Evidence indicates that scored falls risk screening tools are not useful at identifying who is at risk of falls in hospitals.(1) Two recent studies demonstrated no increase in falls when you stopped using a scored falls risk screening tool. (2,3) Everyone over 65 years of age in hospital should be considered at risk of falls. (4) Younger people with specific health conditions that increase falls risk such as neurological disorders, stroke, cognitive impairment/delirium, hip fractures, or anyone that clinicians think is 'at risk' of falls should also be considered at risk. These groups should have a multifactorial falls risk assessment and appropriate strategies put in place to reduce risk.

References:
1. Haines TP, Hill K, Walsh W, Osborne R. Design-related bias in hospital fall risk screening tool predictive accuracy evaluations: systematic review and meta-analysis. The Journals of Gerontology Series A: Biological Sciences and Medical Sciences. 2007 Jun 1;62(6):664-72.
2. Morris ME, Haines T, Hill AM, Cameron ID, Jones C, Jazayeri D, Mitra B, Kiegaldie D, Shorr RI, McPhail SM. Divesting from a scored hospital fall risk assessment tool (FRAT): A cluster randomized non‐inferiority trial.
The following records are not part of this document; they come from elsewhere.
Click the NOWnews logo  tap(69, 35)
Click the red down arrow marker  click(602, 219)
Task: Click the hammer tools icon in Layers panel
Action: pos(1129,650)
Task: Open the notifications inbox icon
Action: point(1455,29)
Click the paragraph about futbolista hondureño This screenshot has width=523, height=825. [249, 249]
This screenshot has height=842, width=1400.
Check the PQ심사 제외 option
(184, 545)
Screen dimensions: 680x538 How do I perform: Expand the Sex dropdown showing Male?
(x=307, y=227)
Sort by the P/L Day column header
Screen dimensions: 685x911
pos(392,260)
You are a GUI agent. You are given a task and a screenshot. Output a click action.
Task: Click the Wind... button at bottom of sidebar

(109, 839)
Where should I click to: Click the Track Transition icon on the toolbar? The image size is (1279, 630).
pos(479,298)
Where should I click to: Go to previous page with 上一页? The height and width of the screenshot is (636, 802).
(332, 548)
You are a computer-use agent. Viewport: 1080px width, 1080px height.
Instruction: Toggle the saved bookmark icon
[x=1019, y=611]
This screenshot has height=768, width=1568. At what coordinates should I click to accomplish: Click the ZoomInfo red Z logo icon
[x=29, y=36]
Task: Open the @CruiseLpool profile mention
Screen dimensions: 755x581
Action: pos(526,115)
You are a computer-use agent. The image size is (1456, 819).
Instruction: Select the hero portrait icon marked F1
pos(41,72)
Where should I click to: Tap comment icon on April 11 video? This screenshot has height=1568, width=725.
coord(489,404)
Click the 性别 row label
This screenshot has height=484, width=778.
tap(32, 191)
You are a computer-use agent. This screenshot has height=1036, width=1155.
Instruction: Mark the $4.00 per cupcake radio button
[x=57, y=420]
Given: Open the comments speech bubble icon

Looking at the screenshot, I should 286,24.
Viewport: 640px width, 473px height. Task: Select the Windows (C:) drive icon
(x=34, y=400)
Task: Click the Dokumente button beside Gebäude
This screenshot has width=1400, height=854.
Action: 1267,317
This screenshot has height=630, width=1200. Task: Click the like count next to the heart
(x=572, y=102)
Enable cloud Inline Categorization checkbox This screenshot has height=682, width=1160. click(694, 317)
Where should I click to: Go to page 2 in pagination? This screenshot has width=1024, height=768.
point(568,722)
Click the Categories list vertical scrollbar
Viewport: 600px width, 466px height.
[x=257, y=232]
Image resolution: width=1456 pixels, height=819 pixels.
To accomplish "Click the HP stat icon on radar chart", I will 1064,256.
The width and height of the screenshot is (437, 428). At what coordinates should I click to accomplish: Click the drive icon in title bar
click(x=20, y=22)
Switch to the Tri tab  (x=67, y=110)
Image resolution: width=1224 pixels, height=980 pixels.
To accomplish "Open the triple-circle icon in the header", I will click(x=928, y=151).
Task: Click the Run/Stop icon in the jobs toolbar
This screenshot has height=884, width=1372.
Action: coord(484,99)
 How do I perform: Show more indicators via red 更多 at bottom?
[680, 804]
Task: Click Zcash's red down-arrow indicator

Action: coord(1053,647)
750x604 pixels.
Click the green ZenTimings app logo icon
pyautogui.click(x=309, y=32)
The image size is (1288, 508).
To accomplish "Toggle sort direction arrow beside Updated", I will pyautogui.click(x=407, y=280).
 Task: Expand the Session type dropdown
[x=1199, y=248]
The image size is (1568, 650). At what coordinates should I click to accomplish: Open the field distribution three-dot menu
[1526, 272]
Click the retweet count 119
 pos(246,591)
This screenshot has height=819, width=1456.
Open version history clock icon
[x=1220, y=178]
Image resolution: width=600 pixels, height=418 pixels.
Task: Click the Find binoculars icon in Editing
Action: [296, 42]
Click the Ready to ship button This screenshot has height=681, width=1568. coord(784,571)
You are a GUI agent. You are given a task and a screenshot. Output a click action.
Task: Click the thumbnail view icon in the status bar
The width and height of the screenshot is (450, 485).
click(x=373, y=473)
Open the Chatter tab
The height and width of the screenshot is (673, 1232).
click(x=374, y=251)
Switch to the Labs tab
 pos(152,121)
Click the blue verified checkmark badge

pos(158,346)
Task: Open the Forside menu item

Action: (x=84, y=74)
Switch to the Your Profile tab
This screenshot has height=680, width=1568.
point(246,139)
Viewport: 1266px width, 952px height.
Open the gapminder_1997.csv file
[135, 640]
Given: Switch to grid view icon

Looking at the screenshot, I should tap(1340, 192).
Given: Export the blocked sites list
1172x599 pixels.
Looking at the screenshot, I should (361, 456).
Journal of the American Geriatrics Society. 2021 Apr 9.
3. Jellett J, Williams C, Clayton D, Plummer V, Haines T. Falls risk score removal does not impact inpatient falls: A stepped‐wedge, cluster-randomized trial. Journal of Clinical Nursing. 2020 Dec;29(23-24):4505-13.
4. Montero-Odasso M, van der Velde N, Martin FC, et al. World guidelines for falls prevention and management for older adults: a global initiative. Age Ageing. 2022;51(9).